» Requirement
Which lines of the listing hold the string "checkbox"? Copy those lines.

» Source material
-*-*-

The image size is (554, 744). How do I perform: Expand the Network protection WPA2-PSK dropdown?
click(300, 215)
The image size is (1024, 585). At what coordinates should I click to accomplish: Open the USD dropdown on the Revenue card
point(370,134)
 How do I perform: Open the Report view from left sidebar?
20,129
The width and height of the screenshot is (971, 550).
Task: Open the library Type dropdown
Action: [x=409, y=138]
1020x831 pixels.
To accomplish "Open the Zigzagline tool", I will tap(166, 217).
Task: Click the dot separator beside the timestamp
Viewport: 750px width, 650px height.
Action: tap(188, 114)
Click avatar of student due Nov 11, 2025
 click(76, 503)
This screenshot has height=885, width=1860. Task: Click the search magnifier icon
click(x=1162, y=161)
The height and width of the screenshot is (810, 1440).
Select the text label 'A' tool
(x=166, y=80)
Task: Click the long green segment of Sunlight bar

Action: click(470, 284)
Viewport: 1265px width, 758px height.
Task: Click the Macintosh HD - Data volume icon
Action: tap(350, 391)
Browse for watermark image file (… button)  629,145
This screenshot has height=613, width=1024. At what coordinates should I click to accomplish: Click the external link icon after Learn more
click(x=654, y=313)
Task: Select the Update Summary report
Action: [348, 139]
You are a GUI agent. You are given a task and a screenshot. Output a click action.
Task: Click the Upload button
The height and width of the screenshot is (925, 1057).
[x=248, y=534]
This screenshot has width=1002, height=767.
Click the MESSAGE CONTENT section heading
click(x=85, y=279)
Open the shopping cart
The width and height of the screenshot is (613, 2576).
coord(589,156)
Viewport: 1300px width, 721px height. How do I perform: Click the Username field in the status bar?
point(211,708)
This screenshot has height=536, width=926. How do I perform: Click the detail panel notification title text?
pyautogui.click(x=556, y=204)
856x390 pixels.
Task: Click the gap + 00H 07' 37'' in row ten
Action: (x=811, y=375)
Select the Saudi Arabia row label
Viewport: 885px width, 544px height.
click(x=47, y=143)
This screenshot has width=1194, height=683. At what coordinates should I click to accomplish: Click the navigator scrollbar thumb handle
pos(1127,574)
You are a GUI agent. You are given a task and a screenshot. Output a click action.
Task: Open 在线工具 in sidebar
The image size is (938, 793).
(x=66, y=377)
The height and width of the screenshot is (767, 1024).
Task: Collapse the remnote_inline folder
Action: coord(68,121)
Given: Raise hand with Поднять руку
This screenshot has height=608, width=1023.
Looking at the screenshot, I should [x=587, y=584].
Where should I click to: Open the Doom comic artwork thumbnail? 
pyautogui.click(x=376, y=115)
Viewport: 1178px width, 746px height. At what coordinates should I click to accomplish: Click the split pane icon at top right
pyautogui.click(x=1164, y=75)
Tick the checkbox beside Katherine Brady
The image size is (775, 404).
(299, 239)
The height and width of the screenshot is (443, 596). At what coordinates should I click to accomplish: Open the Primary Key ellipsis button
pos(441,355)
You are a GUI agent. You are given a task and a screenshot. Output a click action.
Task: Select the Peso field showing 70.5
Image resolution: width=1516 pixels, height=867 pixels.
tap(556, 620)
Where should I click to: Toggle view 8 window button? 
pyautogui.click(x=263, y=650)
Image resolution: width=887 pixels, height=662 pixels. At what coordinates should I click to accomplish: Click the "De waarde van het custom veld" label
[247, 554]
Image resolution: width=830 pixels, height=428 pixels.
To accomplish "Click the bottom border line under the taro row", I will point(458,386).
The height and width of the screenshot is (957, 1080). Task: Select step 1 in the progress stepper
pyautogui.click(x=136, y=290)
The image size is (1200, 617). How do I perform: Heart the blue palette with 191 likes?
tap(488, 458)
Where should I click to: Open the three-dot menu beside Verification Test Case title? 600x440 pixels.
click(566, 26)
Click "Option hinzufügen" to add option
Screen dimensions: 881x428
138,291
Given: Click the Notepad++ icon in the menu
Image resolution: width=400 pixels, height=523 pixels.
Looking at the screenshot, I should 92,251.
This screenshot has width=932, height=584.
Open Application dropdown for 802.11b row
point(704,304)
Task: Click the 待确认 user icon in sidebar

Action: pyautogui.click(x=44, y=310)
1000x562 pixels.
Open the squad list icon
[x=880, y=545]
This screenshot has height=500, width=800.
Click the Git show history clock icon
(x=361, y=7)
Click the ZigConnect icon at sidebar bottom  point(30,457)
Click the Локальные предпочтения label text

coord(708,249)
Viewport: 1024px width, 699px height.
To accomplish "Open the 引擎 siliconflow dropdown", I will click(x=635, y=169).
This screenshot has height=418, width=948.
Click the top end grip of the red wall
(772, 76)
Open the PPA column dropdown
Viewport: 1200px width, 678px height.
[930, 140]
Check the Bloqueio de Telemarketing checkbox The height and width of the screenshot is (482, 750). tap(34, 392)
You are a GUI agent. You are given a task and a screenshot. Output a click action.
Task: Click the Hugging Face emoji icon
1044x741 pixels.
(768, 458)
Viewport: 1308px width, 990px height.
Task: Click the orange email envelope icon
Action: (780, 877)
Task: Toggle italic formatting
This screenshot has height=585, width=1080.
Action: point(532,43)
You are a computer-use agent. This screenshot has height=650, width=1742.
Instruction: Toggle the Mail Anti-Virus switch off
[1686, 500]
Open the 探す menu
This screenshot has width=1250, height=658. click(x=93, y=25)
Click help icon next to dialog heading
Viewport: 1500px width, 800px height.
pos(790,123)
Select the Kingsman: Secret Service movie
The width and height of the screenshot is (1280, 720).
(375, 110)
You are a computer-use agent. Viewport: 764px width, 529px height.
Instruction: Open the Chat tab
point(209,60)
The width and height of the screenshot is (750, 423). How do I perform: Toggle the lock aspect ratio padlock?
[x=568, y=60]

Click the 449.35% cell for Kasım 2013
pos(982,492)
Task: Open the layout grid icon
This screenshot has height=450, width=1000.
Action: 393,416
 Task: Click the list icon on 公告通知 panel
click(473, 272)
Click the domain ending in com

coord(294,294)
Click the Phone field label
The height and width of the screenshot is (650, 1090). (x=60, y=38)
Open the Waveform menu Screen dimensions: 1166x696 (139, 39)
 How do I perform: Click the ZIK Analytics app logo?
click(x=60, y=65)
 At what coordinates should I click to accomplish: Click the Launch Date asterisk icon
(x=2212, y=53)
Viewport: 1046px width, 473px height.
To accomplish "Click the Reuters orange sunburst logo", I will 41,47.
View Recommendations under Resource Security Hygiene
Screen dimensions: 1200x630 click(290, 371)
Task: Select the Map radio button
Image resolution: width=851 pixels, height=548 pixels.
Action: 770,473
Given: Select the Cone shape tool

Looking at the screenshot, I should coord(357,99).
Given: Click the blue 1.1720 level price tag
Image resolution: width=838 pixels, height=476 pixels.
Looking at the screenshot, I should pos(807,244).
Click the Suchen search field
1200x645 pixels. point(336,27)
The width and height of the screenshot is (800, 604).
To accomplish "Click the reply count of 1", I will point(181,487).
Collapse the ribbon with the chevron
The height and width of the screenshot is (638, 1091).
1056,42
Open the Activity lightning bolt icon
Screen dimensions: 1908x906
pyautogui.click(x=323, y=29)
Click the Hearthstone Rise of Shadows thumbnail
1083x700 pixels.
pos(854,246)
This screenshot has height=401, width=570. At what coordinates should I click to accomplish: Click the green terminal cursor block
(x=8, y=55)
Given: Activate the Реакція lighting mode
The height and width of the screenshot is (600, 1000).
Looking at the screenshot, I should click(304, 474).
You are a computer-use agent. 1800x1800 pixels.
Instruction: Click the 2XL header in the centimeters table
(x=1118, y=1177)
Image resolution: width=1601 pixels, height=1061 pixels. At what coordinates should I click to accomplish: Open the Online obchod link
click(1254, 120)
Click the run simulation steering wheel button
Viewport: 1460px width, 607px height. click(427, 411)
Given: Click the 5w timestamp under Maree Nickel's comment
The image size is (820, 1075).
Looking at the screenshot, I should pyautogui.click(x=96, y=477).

-*-*-

» Output for this task
Tick the checkbox beside Katherine Brady
Check the Bloqueio de Telemarketing checkbox The height and width of the screenshot is (482, 750). tap(34, 392)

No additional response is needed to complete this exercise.